**Problem to work on**
Nothing but the lines from the one that contains "At what coordinates should I click to accomplish: Switch" through the end of the listing should appear, set down exactly.

──────── Exercise data

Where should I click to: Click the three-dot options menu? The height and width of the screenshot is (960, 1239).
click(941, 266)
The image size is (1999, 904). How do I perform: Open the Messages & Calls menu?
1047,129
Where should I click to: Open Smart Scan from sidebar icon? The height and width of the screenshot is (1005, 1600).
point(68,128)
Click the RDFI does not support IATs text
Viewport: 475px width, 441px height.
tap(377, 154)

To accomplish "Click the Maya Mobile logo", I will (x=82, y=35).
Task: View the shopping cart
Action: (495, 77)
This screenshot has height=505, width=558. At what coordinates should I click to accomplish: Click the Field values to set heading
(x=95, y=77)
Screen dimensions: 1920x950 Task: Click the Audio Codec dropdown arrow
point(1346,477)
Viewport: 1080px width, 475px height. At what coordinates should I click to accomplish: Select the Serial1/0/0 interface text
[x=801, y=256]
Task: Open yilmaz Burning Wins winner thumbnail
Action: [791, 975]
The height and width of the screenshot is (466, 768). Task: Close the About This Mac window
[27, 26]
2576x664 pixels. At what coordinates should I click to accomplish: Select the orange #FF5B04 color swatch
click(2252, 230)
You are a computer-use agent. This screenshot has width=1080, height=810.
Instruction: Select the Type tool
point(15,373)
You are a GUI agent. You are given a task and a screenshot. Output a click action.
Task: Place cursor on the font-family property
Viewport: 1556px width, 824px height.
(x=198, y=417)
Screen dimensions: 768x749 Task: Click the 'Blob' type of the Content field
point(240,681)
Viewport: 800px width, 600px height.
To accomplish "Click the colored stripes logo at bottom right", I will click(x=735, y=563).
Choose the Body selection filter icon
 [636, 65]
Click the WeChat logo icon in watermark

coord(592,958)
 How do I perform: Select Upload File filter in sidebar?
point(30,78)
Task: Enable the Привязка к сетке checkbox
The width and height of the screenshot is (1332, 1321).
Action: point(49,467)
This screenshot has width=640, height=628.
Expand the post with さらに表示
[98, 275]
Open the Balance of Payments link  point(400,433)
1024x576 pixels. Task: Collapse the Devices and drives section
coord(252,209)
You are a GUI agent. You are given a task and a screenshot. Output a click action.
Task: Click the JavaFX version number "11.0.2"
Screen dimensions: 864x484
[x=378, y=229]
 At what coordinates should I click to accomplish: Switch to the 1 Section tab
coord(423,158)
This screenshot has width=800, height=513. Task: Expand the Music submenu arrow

────────────────

**Reply to the exercise**
 At what coordinates should I click to accomplish: Switch to the 1 Section tab
coord(423,158)
This screenshot has width=800, height=513. Task: Expand the Music submenu arrow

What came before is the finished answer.